| EXERCISE OBJECTIVE |
The answer must be every line from the entries below that includes "computer".

Dataset entries
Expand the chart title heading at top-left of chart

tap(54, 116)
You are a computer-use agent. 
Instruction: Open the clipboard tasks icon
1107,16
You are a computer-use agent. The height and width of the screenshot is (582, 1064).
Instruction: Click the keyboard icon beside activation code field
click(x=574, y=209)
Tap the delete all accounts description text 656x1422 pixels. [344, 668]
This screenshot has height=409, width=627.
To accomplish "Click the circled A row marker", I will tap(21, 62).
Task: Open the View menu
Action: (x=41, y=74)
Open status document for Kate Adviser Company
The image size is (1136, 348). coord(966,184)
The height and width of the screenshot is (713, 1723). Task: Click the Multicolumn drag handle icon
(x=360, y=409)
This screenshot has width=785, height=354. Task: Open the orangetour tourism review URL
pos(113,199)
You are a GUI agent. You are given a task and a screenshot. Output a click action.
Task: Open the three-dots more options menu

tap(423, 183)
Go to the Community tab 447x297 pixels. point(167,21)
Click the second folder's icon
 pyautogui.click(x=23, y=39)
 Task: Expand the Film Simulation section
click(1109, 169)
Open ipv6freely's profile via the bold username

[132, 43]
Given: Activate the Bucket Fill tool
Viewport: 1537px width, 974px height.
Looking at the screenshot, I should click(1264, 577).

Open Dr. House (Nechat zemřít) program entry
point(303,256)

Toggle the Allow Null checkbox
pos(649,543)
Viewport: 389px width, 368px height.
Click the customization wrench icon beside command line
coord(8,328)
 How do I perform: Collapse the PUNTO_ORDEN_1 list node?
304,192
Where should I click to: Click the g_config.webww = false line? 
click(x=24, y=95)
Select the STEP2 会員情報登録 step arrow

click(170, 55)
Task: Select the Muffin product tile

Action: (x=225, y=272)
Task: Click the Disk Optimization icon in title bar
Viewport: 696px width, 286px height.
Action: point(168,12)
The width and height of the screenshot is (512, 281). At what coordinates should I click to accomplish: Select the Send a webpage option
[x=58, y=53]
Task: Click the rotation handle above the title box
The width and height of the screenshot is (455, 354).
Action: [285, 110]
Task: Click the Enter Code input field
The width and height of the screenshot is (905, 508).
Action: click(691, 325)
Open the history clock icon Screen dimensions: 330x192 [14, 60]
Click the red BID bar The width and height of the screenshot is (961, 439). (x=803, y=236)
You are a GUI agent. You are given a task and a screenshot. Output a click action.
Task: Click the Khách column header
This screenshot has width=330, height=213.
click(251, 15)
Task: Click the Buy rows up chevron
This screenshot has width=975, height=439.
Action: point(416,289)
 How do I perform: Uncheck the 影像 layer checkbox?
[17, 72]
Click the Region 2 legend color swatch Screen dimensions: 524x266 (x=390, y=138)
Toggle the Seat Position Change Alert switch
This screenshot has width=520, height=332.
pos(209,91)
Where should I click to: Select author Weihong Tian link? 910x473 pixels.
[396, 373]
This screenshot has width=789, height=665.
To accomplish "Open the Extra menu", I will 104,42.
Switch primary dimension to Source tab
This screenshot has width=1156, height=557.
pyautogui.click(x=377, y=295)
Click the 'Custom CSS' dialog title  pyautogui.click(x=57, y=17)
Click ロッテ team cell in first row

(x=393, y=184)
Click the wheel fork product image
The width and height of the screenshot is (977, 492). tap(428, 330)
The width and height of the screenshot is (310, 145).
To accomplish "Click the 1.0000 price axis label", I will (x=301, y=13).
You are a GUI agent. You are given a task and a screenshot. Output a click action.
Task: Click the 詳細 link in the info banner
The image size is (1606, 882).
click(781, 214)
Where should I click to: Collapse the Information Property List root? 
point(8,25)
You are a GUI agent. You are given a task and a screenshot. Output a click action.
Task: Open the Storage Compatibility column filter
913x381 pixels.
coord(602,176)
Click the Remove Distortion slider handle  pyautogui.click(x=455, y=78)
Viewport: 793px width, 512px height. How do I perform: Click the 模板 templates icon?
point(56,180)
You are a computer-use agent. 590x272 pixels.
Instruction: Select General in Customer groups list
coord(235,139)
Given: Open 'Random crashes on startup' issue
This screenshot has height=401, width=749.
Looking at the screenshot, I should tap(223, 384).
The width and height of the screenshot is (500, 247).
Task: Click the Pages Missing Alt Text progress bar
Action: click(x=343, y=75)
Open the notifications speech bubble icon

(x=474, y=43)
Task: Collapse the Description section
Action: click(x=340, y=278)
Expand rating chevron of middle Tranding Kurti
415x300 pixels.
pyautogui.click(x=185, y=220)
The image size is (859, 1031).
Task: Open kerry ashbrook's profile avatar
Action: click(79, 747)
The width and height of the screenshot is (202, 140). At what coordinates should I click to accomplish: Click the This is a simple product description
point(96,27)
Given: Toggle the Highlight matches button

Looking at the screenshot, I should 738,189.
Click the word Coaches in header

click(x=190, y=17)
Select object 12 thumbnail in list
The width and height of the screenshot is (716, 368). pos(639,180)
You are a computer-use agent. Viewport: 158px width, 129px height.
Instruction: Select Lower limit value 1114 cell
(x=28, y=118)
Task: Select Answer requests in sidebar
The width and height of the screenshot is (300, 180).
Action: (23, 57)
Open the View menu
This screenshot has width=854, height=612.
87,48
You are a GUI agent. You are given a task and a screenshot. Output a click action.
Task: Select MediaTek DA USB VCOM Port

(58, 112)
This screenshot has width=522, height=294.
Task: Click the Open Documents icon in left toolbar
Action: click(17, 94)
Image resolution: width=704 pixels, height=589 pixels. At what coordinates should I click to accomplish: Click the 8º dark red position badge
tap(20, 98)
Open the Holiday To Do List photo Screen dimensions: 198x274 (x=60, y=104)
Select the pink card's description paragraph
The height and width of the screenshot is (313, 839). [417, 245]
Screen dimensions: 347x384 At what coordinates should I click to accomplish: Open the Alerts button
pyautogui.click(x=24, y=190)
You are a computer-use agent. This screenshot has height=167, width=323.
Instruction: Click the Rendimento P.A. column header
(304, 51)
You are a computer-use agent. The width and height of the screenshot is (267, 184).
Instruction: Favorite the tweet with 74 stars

| RESPONSE TO THE EXERCISE |
You are a computer-use agent. 
You are a computer-use agent. The height and width of the screenshot is (582, 1064).
You are a computer-use agent. 590x272 pixels.
You are a computer-use agent. Viewport: 158px width, 129px height.
You are a computer-use agent. This screenshot has height=167, width=323.
You are a computer-use agent. The width and height of the screenshot is (267, 184).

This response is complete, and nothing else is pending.